A recent study investigated the impact of offering virtual office hours by using instant messaging (IM) software for student-faculty interaction. The study found that participants in classes that offered virtual office hours reported higher levels of satisfaction with office hours than students in classes that offered only traditional face-to-face office hours. Also revealed, however, was that students’ use of virtual office hours is not significantly different from their use of traditional office hours. The study further reported that students prefer asynchronous tools such as email to communicate with the professor.
A question that comes up is why student do not use email to improve their faculty communication. Danielewicz-Betz conducted a research to examine student–faculty communication by email and the lack of clear guidelines that leads to misuse of email in student–faculty interaction. The way students communicate with faculty in higher-education, despite common usage nowadays, has not been analyzed sufficiently (Biesenbach-Lucas 2006a). Moreover, most academic syllabi lack explicit instruction in email writing. Consequently, students, growing up in the instant messaging culture, are unsure how to (or not aware that they should) modify the content of their messages when addressing professors. They often seem unaware of the fact that their emails influence professors’ impressions of themselves and their academic achievements (c.f., Jessmer and Anderson 2001).
On the other hand university professor get numerous emails daily and they will not be able to answer to all of them. Besides, different students with different positions try to contact the professor by email. They may vary from undergraduate students to research assistants and PhD students. To address this challenge, we propose a collaborative system to boost the student-professor relation in academic environments. The system integrates office doors using internet of things (IoT) technology, Near Field Communication (NFC) and mobile applications. This creates a cyber-physical system that facilitates IoT enabled doors to allow asynchronous communication between students and faculty, which improves students’ perceived satisfaction of student-professor-interaction experience. The system architecture and the way to interact with the system is described in detail in Sect. 3.
The reminder of this paper is as follows. Section 2 discusses related work. In Sect. 3 we describe the proposed cloud assisted IoT based cyber physical system. Section 4 concludes the paper.
2 Related Works
Many researchers studied factors affecting student satisfaction, attention and retention in academic environments, revealing that “student engagement in college activities outside the classroom and interactions with other students and faculty tends to have a substantial impact in terms of student retention, academic performance, and overall satisfaction (Astin 1999)”. In his study of the effects of out of classroom experiences, Kuh (1995) found that participation in college activities, living on campus, and conversing frequently with other students and faculty positively influenced students’ learning and personal development. Also different students prefer different means of communication (Kelly et al. 2004). Quite simply, reticent students tend toward the use of CMCs and it is therefore less probable that a face-to-face visit take place (Kelly et al. 2004).

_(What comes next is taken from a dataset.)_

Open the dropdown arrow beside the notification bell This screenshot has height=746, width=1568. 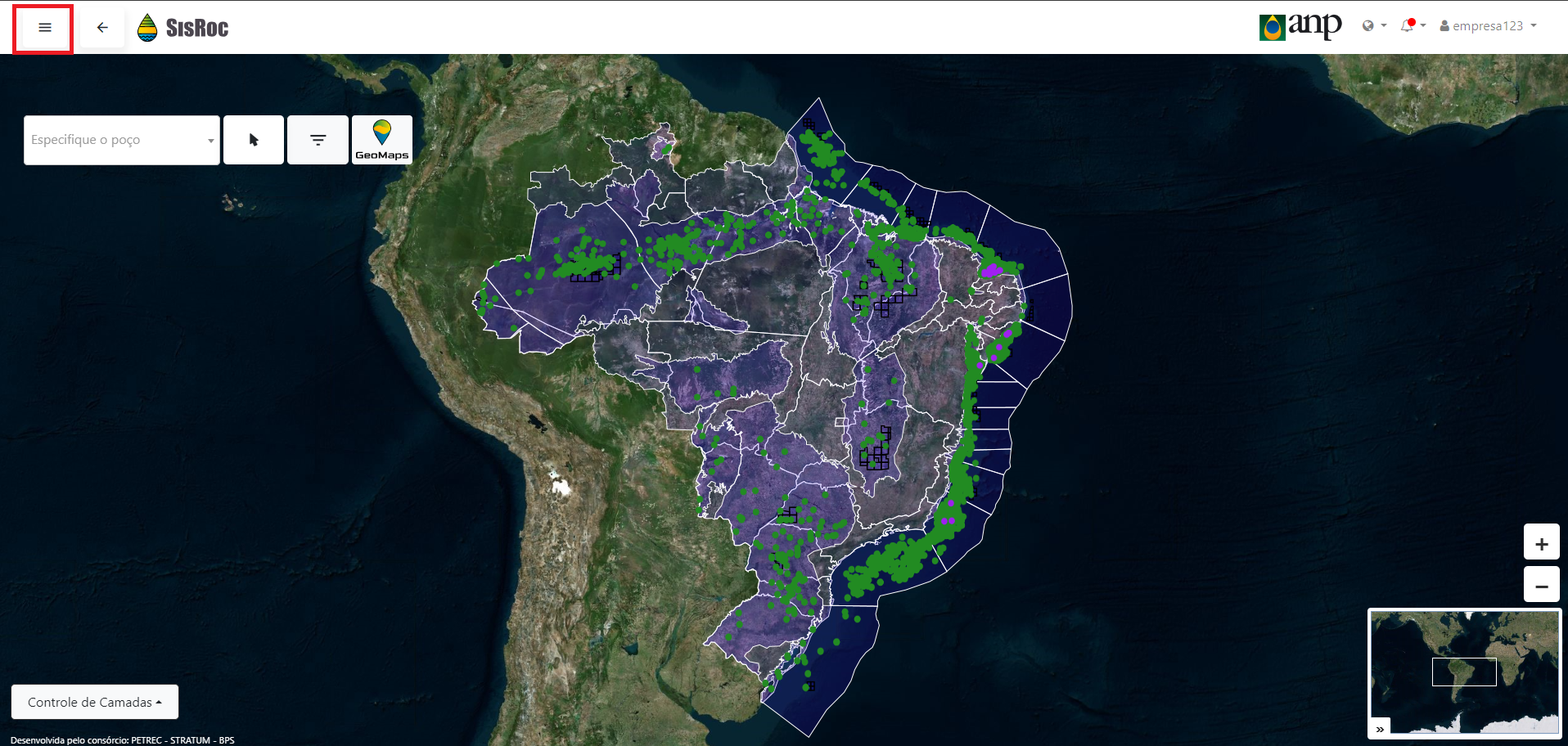click(x=1423, y=25)
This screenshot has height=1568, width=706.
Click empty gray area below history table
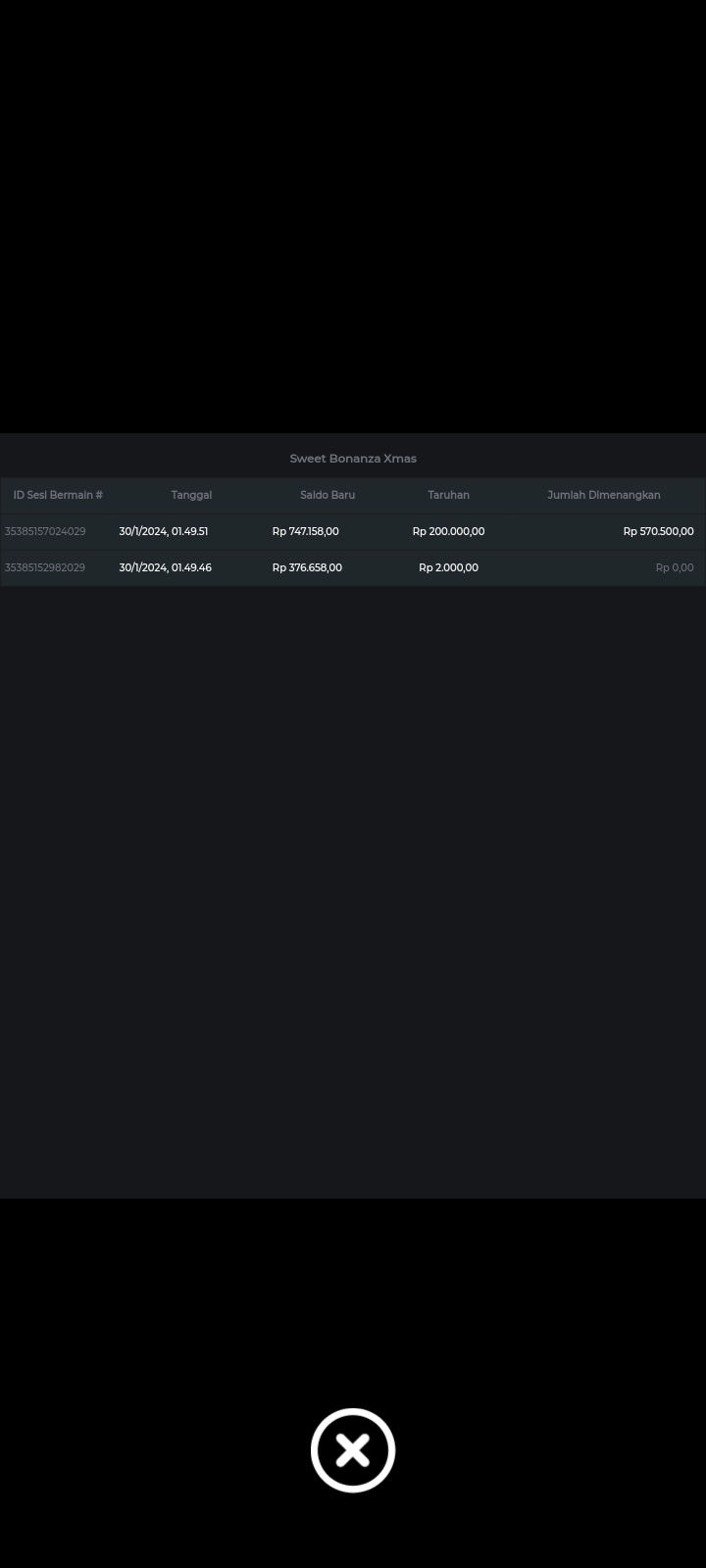coord(353,882)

Research on the effects of student-faculty interaction outside the classroom have consistently found that informal contact between professors and their students was positively associated with personal, social, and intellectual outcomes as well as students’ overall satisfaction with their college experience (Pascarella 1980; Endo and Harpel 1982; Fusani 1994; Myers et al. 2005; Halawah 2006). In their meta-analysis of student faculty interaction, Kuh and Hu (2001) explored the frequency and nature of out-of-class interactions between students and faculty over a period of time and found a positive correlation between the interactions and positive student outcomes despite the myriad of changes that have taken place in higher education over time. The richness of media choice bears mention. While effective in many ways, albeit less rich, the CMC media outlet entails less feedback potential which, in some cases, may impede message transfer (Huett 2004).
Recent technological advances such as the Internet of Things, Augmented Objects, and Cyber Physical Systems bring new potentials in terms of systems that could positively influence the student-professor interaction. A research on augmenting everyday objects was made by Kawsar et al. (2005). They call the objects “sentient artifacts.” These objects are everyday life objects augmented with sensors to provide added value services.

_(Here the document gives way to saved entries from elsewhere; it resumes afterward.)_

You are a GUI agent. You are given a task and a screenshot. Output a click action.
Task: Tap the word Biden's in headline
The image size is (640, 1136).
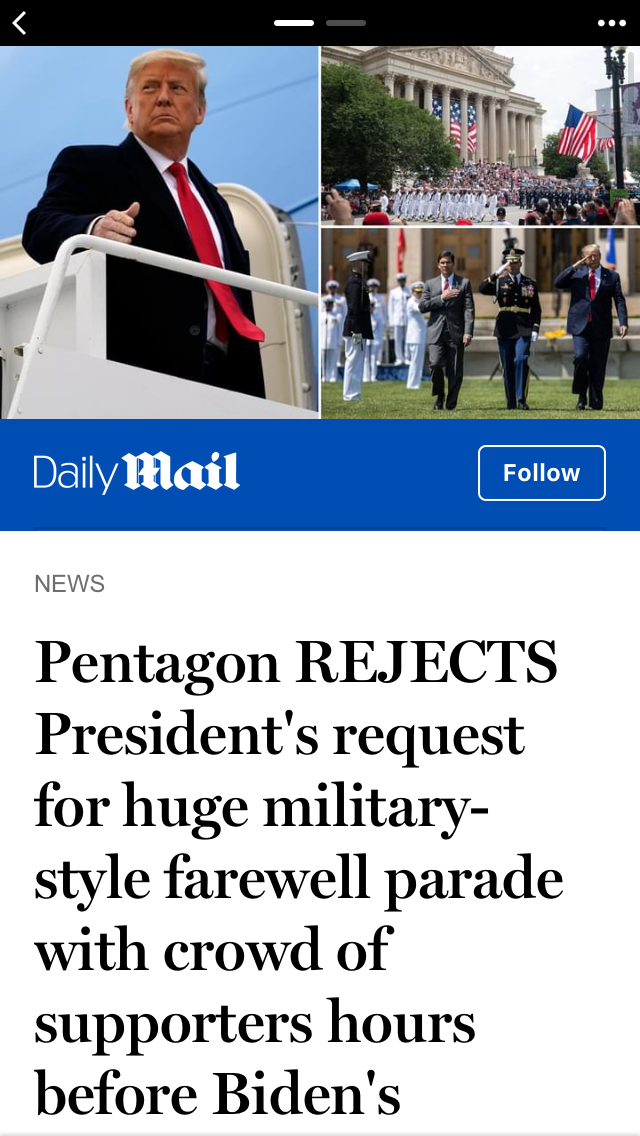coord(305,1094)
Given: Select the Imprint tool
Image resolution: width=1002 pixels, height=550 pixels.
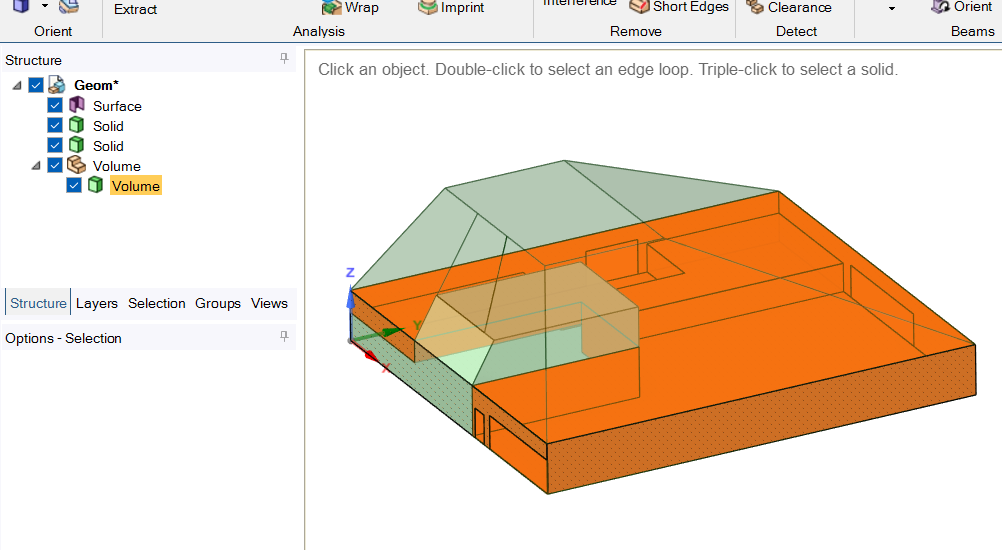Looking at the screenshot, I should coord(427,8).
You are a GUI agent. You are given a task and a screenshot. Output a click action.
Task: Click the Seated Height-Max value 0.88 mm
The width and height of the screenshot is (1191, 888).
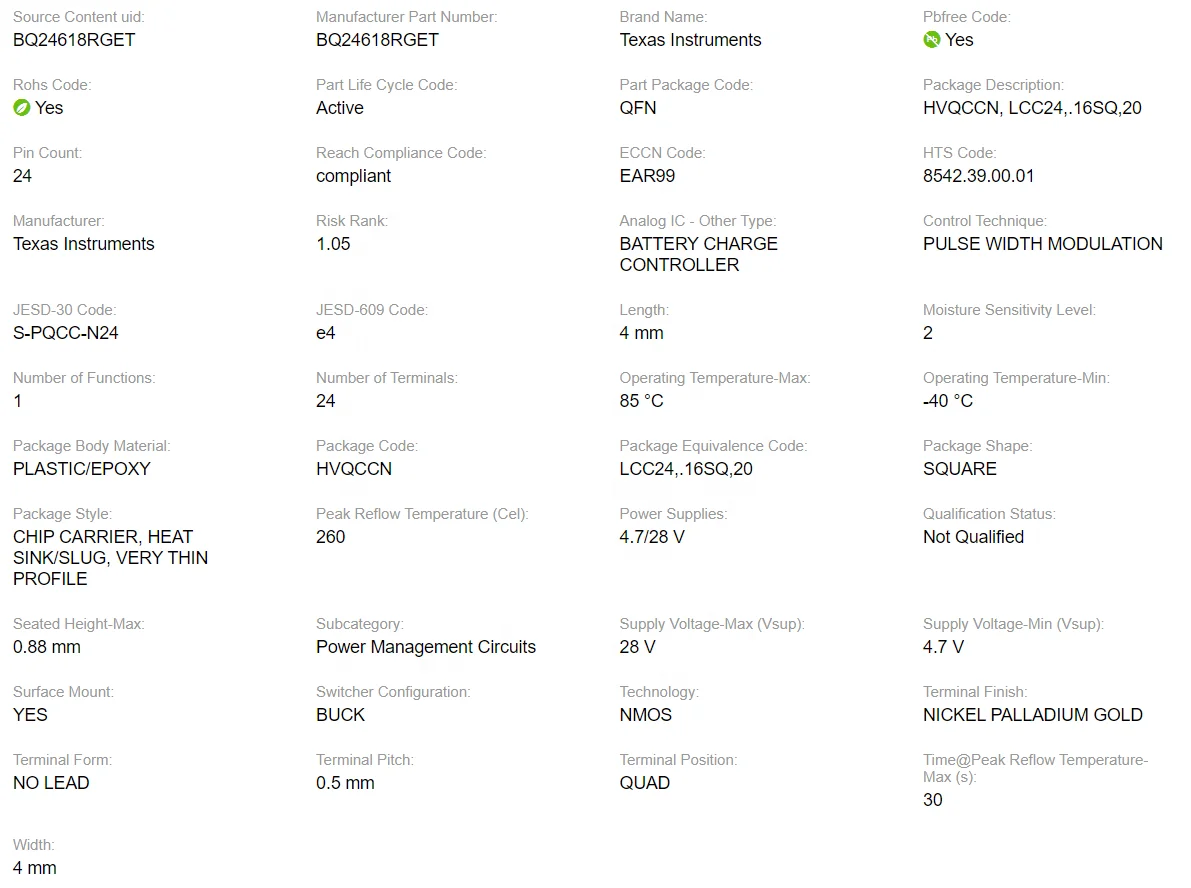[47, 647]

Kuniavsky defined object augmentation specifying that instead of designing new ubiquitous devices, non-digital objects could be used to gather and process information. The new object will keep all its original functionalities but will be improved with new ones. The main reasons why intentional augmentation of everyday objects works as a Ubicomp user experience design strategy are as follows: Users have familiarity with the objects, interaction patterns are already defined, when augmentation breaks the object just returns to its pre-augmented stage, and marketing of such objects can be done traditionally (Kuniavsky 2010).
While most research focused on studying different facets of student-professor interaction, to the best of our knowledge, no research contributed tools or technology-mediated tools to improve or influence the interaction quality. Considering the fact that most students use mobile phones, it seems feasible idea to use mobile interaction to improve the interaction. In addition, recent advances in IoT can be used to create a virtual representative for each faculty. Internet of things and related technologies can be used to augment office doors to represent professors during their absence and provide a tangible proxy in the student-professor interaction.

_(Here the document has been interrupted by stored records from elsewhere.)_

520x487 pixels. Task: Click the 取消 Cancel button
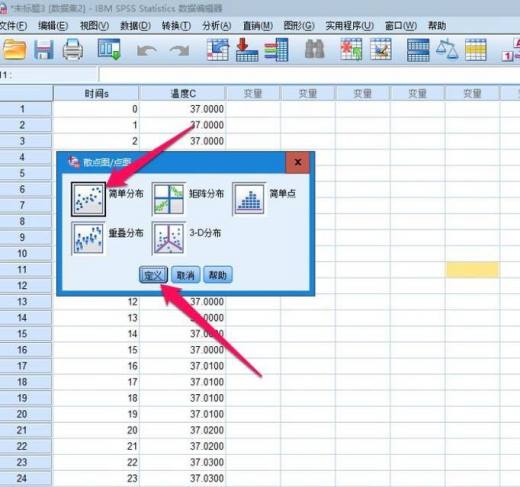tap(185, 275)

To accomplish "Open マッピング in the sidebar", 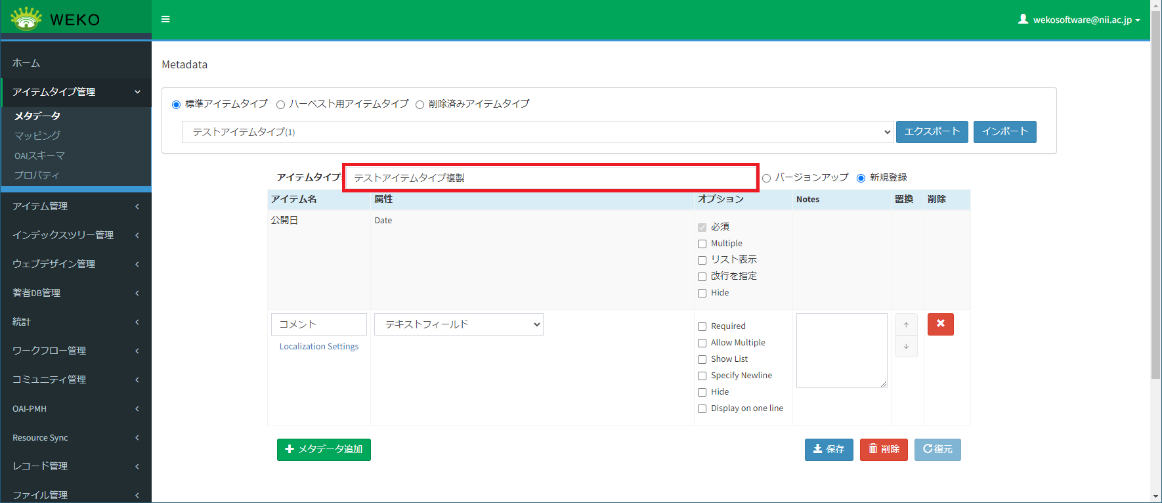I will [x=37, y=135].
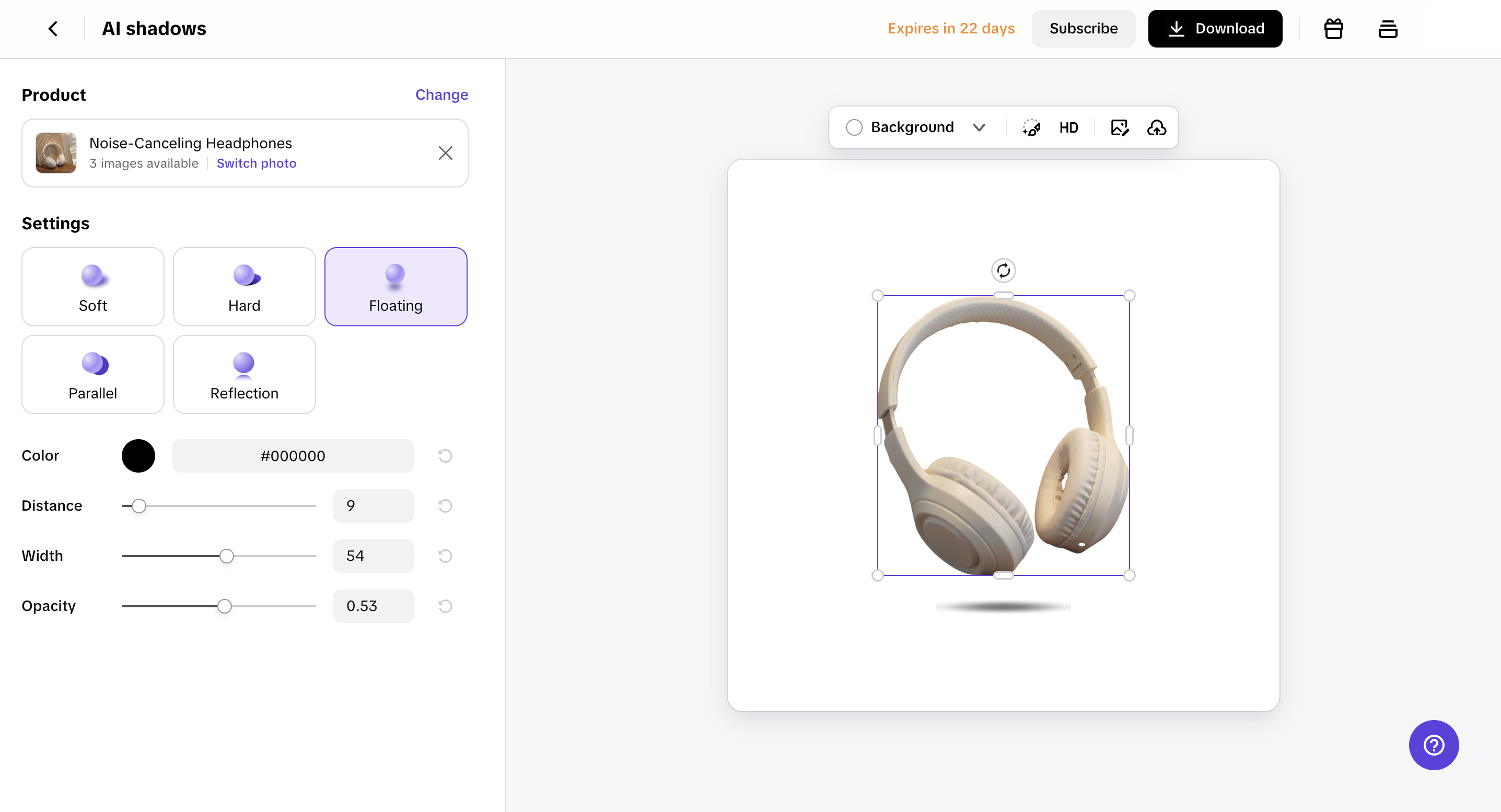The width and height of the screenshot is (1501, 812).
Task: Click the gift/rewards icon
Action: [1334, 28]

While many aspects of IoT have been well explored, the application of IoT and cyber physical systems to the above described specific problem domain has not been studied yet. In contrast, we have developed an augmented door supporting interaction between students and professors. The system has been deployed to real education settings and intensively tested.
3 The Proposed System
The concept of this work is to create a solution to support professors and students concurrently by creating an interactive smart virtual secretary on the academics office door. By definition, “A door in the physical world is a means of access, admission, or exit, it can also provide a means of access to virtual areas. By creating virtual interactivity with commonplace physical objects, the hope is to optimize the current system, and improve students’ interaction with their professors.”
The solution would act as an add-on service in order to encourage access to online information on demand. These micro interactions ideally would be used to leave a small notes/reminders for students to have a quick access to retrieve the professor’s availability.
This system demonstrates methods of solving the communication problems using a set of low cost NFC tags that can be scanned by students’ android based mobile applications which will then update them with the comings and goings of the professor whose tag is scanned. In addition we have added a series of QR codes, providing an alternative method to two access the same service for those students who will not have NFC-enabled smart phones. Figure 1 represents Smart Door’s system architecture.
Using this system professors can leave specific messages for custom group of students. Students will only have access to the messages that are defined for their access level which will be granted to them on the server by the door owner himself.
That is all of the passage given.